A pesar de la partida de los más perdurables amores, muchos de cuantos permanecimos en esta isla nos negamos a consentir que la emigración o el exilio fuesen condiciones para que el amor prosperara. Y hoy hemos de admitir que la revolución ha sido también una espada. Ha tajado, separado. Somos víctimas de ese martirologio incruento y también inevitable, donde hay que inscribir a aquellos que se les frustraron sueños y pasiones.
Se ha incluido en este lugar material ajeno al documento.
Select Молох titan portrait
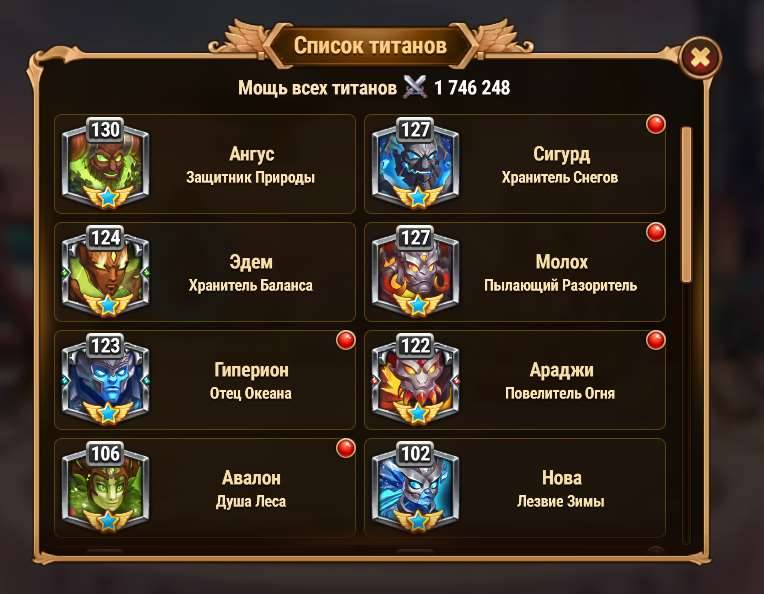(416, 272)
Desde los años 70 del pasado siglo, en Cuba se aglutina la voluntad de renovar y normalizar los vínculos del país con sus emigrados. Como periodista estuve presente en las primeras reuniones, llamadas con acierto encuentros entre la emigración y la nación. También he leído a escritores de la emigración publicados por editoriales o revistas del Ministerio de Cultura.
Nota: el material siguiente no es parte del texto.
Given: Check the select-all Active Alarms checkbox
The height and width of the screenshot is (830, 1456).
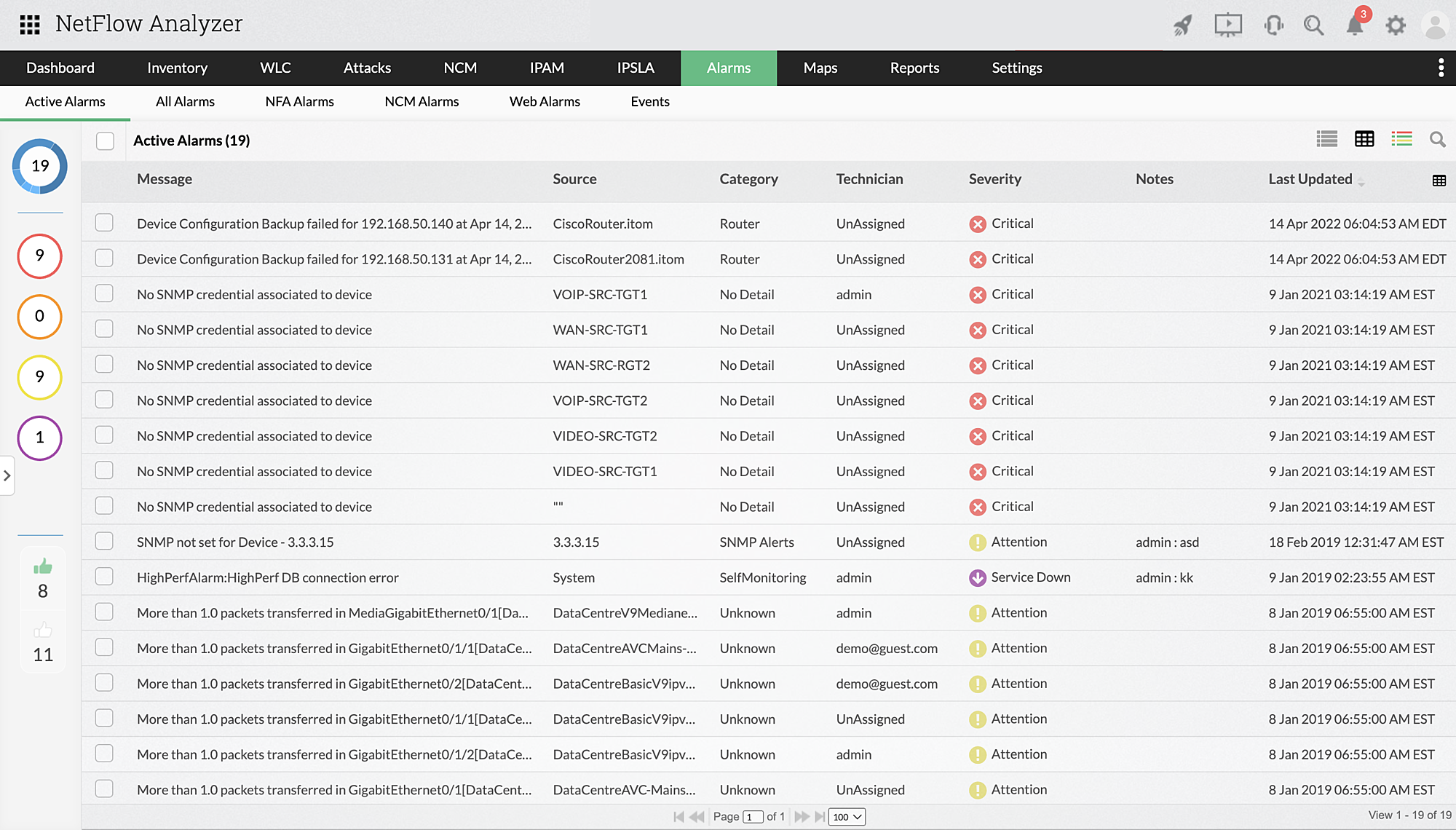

Me parece que hoy, salvo los que se apartan y optan por la beligerancia, todos, en Cuba o fuera de ella, hemos de pararnos de frente a nuestro pasado. Juzgar nuestras acciones. Y si la honradez nos dirige tendremos que concluir que por muy justificadas que hayan sido las coyunturas políticas, hubo excesos de un lado y del otro. En este medio siglo, nos hemos visto obligados a decidir en los extremos. Extremos –aunque los argumentáramos con razones de seguridad nacional– fueron las planillas que nos preguntaban si teníamos familiares en el exterior y si nos comunicábamos con ellos. En el extremo fueron puestos los emigrantes que, principalmente en Miami, fueron compelidos a asumir la doblez y esconder cautelosamente cualquier simpatía con el gobierno de su país de origen, bajo el riesgo de las represalias de aquellos que aduciendo representar la libertad la limitan.
Por todo ello, la emigración asusta y conmueve. Asusta que Cuba no pueda trascender las insuficiencias que justificarían, en parte, que grupos de ciudadanos se marchen al extranjero en cifras que, desde el 2000 hasta hoy, casi igualan las del período de 1970 a 1979; o que asuman la salida un tanto irresponsablemente, sin sopesar la probable ruptura familiar. Asusta también que cuantos asumimos el destino de permanecer apoyando con nuestra presencia las aspiraciones patrióticas de conservar la independencia y proteger la justicia social, no lleguemos a comprender totalmente que los móviles y los intereses de la emigración cubana se han diversificado tanto como para reducir a menos del 50 por ciento –según encuestas en los Estados Unidos– el apoyo al bloqueo. ¿Ante esas evidencias, continuaremos aceptando que la dimensión humana de la emigración continúe supeditada a las coyunturas políticas entre ambas orillas del Estrecho? ¿Cuál será, por ejemplo, el destino de los miles de cubanos que por marcharse ilegalmente, hace l5 ó 20 años, no han podido visitar a Cuba? No podemos convertir al emigrado en un exiliado. Y asusta con no menores escalofríos que cuantos residen fuera olviden respetar las leyes y las razones de los de adentro.
Conmueve, sobre todo, la posibilidad de que lo que parece natural en la historia de los pueblos, siga derivando hacia una dolorosa dicotomía, una lenta fragmentación en los números estadísticos: los que se van y los que se quedan.